| WHAT THE TASK REQUIRES |
From the records below, count the lines holding the string "circle". Only the number is wanted.

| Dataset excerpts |
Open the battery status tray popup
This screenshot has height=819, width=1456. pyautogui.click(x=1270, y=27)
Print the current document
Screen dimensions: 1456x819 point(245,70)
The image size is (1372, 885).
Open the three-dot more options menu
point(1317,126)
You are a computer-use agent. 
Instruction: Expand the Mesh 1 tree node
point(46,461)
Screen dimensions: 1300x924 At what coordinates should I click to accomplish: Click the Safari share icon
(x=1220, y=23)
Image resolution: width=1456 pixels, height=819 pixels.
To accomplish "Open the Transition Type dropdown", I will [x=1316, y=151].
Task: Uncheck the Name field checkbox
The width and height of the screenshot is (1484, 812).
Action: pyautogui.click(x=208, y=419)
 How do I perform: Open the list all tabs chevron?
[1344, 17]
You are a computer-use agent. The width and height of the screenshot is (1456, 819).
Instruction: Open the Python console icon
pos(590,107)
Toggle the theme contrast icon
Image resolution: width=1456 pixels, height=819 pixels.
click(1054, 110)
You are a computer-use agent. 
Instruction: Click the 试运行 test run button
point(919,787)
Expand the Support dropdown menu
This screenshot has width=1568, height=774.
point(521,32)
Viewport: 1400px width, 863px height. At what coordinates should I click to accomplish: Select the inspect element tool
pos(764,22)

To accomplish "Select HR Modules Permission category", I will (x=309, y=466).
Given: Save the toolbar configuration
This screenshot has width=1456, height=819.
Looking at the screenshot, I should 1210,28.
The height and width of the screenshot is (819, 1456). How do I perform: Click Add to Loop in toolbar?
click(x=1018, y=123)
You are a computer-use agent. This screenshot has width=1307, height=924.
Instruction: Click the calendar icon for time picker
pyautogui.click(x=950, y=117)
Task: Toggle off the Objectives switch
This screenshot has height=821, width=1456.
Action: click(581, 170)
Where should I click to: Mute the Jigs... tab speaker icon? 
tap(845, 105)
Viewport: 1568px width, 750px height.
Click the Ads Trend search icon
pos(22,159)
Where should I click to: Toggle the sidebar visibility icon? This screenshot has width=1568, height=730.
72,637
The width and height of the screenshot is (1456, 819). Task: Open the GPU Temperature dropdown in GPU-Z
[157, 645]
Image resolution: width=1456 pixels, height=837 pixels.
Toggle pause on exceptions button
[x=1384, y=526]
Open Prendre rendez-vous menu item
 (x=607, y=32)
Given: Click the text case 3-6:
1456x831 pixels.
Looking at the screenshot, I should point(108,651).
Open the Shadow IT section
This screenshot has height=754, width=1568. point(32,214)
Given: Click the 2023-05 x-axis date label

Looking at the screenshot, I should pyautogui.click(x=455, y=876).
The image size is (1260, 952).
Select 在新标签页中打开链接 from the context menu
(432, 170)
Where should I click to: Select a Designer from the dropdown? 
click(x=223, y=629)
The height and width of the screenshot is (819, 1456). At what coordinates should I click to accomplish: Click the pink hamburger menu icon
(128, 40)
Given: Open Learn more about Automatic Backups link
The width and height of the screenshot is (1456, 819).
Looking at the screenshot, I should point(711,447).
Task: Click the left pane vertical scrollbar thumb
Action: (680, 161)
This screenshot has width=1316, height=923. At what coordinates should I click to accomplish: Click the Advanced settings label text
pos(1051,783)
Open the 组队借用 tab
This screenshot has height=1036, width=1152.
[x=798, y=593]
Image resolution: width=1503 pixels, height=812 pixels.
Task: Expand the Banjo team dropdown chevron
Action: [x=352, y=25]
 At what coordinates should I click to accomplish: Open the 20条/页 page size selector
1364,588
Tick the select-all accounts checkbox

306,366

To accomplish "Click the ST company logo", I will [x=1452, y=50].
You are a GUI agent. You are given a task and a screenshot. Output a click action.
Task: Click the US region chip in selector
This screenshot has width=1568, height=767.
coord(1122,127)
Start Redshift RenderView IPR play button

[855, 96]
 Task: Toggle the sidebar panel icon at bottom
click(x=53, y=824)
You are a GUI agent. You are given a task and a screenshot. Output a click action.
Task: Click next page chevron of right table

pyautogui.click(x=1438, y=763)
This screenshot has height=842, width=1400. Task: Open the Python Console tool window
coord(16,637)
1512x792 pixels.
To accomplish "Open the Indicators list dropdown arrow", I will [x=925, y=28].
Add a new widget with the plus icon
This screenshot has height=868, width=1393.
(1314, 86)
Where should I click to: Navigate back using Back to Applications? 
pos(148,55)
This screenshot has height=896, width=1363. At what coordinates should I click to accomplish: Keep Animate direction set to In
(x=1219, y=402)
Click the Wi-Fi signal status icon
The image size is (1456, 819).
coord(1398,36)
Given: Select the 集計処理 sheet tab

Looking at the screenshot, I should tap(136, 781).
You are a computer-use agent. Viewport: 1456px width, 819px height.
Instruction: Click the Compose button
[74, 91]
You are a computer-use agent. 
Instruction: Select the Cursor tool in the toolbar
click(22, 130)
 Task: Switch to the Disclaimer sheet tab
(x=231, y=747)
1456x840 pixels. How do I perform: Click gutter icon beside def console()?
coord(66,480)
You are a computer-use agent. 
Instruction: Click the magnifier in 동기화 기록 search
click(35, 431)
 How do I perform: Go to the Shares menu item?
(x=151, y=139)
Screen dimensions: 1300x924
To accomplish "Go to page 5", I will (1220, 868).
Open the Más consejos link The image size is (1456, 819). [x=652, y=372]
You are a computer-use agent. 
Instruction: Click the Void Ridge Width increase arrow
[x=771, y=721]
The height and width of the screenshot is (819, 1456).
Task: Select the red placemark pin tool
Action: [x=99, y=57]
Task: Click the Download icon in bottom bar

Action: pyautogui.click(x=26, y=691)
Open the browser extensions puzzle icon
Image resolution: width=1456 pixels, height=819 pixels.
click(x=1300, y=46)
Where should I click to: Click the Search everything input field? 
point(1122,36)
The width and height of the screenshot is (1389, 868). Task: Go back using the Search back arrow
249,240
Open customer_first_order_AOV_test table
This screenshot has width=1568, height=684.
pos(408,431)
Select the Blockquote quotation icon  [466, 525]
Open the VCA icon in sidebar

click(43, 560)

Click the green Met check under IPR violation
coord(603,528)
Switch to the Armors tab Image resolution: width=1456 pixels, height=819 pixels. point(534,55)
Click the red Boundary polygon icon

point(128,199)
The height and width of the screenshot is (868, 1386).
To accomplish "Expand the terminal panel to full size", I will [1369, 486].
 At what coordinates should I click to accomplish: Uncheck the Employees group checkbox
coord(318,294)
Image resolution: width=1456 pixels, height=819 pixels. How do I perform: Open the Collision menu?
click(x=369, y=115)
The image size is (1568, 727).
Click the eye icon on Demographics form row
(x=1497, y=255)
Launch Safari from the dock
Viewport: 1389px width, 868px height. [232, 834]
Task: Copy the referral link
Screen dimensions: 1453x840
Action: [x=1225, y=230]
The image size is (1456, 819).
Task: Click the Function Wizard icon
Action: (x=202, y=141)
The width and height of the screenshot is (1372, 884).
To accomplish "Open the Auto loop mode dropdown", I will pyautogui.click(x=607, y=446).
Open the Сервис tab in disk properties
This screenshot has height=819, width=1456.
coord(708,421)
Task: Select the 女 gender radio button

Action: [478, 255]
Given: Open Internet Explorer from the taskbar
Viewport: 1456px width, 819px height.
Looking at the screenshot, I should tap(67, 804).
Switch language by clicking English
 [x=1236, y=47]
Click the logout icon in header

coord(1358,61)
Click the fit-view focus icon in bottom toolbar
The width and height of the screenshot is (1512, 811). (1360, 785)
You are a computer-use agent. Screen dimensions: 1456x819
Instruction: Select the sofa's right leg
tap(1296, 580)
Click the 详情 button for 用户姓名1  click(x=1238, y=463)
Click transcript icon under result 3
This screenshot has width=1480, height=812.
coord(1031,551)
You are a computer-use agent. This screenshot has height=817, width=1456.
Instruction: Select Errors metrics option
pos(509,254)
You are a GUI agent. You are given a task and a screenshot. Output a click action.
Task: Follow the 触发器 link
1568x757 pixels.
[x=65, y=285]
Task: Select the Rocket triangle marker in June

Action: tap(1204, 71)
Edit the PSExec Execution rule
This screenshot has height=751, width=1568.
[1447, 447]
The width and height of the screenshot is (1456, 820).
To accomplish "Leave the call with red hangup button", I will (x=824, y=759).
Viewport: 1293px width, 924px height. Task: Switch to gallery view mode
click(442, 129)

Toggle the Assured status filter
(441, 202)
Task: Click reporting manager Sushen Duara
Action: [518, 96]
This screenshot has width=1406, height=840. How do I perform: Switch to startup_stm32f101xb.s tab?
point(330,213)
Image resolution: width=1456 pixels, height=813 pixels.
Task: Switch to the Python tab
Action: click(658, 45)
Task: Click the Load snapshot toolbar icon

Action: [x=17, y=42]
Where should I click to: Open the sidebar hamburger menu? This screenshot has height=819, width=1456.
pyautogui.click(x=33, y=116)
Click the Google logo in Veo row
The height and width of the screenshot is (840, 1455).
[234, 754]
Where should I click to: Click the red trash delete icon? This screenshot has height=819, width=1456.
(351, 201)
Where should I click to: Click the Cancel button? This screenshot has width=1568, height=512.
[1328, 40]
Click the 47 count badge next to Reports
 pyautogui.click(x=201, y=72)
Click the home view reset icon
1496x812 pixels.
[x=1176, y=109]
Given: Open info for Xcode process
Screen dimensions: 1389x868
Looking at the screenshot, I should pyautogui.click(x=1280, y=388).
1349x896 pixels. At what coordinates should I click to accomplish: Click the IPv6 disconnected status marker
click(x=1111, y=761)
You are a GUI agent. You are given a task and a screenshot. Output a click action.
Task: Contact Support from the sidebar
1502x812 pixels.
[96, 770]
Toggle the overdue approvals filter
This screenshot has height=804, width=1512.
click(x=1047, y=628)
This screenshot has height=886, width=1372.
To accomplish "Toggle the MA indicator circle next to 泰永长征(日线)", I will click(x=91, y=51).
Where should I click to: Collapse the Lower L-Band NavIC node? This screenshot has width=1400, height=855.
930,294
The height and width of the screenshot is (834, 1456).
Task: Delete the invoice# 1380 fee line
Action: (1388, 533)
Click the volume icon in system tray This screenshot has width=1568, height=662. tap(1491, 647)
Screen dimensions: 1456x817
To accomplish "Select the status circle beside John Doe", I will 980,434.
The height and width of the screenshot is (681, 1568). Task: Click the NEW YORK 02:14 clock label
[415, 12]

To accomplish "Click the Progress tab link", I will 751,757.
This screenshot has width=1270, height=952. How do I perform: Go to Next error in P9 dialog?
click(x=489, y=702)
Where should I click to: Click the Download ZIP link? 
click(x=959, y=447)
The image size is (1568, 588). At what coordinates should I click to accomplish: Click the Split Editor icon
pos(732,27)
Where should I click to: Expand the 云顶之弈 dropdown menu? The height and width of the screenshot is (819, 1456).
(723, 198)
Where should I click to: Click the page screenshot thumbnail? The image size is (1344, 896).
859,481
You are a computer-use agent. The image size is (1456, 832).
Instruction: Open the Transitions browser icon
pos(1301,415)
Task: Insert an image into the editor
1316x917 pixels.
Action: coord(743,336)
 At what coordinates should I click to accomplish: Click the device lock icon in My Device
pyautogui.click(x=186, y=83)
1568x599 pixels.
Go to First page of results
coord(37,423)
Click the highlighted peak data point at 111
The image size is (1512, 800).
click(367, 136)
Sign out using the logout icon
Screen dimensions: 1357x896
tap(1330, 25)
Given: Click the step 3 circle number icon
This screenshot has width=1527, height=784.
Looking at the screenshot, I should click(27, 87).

| TASK RESPONSE |
3